*Task to complete:* Please copy every line with the string "header" from the entries below.
(Material provided)
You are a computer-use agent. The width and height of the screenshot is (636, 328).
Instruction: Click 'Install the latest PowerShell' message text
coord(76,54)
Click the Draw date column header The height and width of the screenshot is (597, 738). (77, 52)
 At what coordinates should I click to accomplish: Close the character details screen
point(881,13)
(End Material provided)
(Material provided)
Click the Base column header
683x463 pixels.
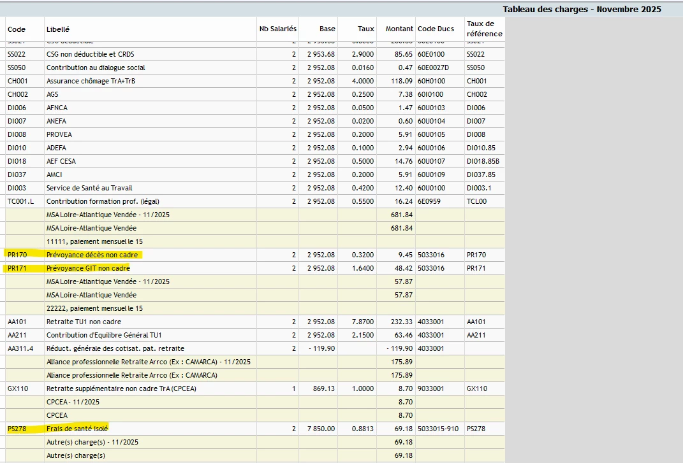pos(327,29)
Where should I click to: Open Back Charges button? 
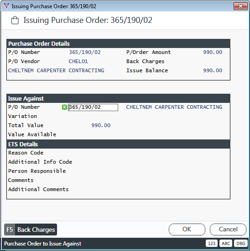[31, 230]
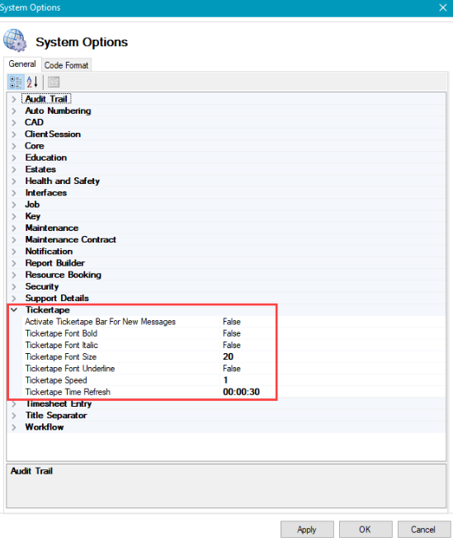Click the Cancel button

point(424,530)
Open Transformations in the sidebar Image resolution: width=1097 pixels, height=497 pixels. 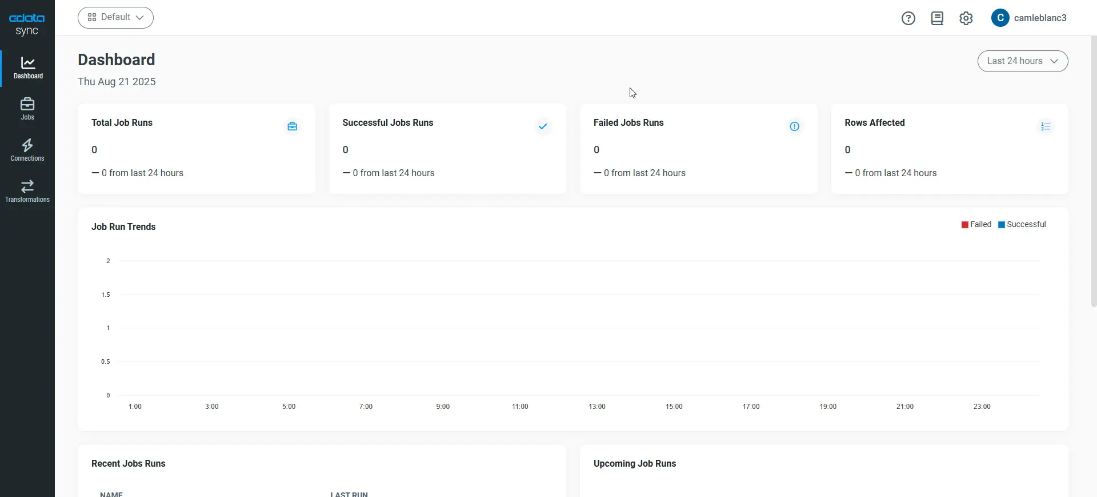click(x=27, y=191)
(End Material provided)
*Response area:*
Click the Draw date column header The height and width of the screenshot is (597, 738). (77, 52)
Click the Base column header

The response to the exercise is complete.